Sabilar Rosyad, S.H: Jaga Kesakralan Demokrasi, Bangga Berjuang Bersama di Tengah Tekanan

Sabilar Rosyad, S.H: Jaga Kesakralan Demokrasi, Bangga Berjuang Bersama di Tengah Tekanan

Jakarta, KPonline – Sekretaris Jenderal Federasi Serikat Pekerja Metal Indonesia (FSPMI), Sabilar Rosyad, S.H, menegaskan bahwa Kongres VII FSPMI merupakan momentum penting dan sakral dalam perjalanan panjang perjuangan buruh metal Indonesia. Hal tersebut disampaikannya dalam sambutan pembukaan Kongres VII FSPMI yang digelar di Jakarta.

Dalam sambutannya, Sabilar menyampaikan bahwa perjalanan organisasi bukanlah perjalanan singkat. FSPMI telah melalui proses panjang selama 5 tahun terakhir, bahkan 21 tahun perjuangan, yang penuh dinamika dan tantangan.
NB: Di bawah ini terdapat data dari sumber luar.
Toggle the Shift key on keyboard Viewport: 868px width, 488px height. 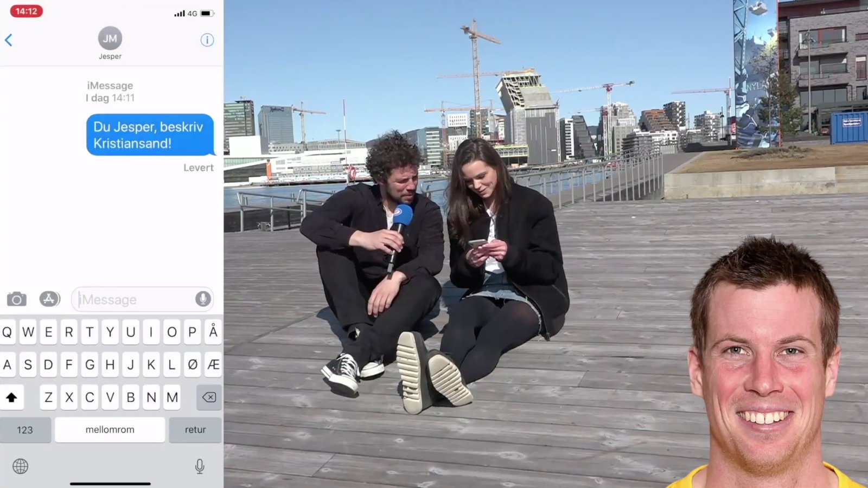point(11,397)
Oleh karena itu, Kongres VII menjadi titik refleksi sekaligus penentu arah perjuangan ke depan.

Bacaan Lainnya

“Kita sudah lelah setelah perjalanan panjang ini. Kongres ke-7 inilah momentum kita,” tegasnya.
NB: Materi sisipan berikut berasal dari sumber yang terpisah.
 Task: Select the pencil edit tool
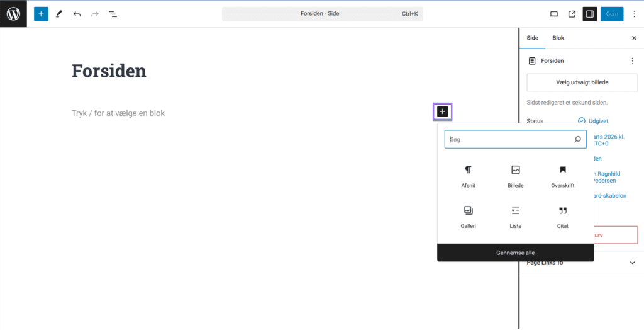[59, 14]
Pada kesempatan tersebut, Sekjen FSPMI juga menyampaikan apresiasi dan penghormatan kepada berbagai elemen yang selama ini menjadi bagian dari perjuangan buruh. Ia mengajak seluruh peserta memberikan tepuk tangan kepada afiliasi KSPI, para pendiri Partai Buruh, serta para penggerak dan pemilik Partai Buruh sebagai bagian dari sejarah dan ikhtiar politik kaum buruh.

Sabilar mengungkapkan bahwa kekuatan FSPMI saat ini sangat besar. Dengan jumlah anggota mencapai sekitar 1.300.000 orang, dan sekitar 250.000 anggota aktif dalam struktur perjuangan, FSPMI memiliki mandat besar dalam memperjuangkan kepentingan buruh metal Indonesia. Ada 900 orang yang hadir di Kongres ini selain itu melalui zoom meeting lewat online. Meski tidak semua anggota dapat hadir secara fisik di arena kongres, semangat dan mandat jutaan buruh tetap menyertai jalannya Kongres VII.

“Apa yang kita putuskan di Kongres ini bukan tanggung jawab kecil. Keputusan kita akan menentukan arah perjuangan jutaan buruh ke depan,” ujarnya.

Dalam sambutannya, Sekjen FSPMI juga menyampaikan rasa syukur kepada Tuhan Yang Maha Esa atas kesempatan terselenggaranya Kongres VII, serta ucapan terima kasih kepada orang tua dan keluarga para pejuang buruh yang senantiasa memberikan doa dan dukungan. Ia juga menyampaikan permohonan maaf apabila dalam proses persiapan, penyambutan, maupun penyediaan sarana dan prasarana masih terdapat kekurangan.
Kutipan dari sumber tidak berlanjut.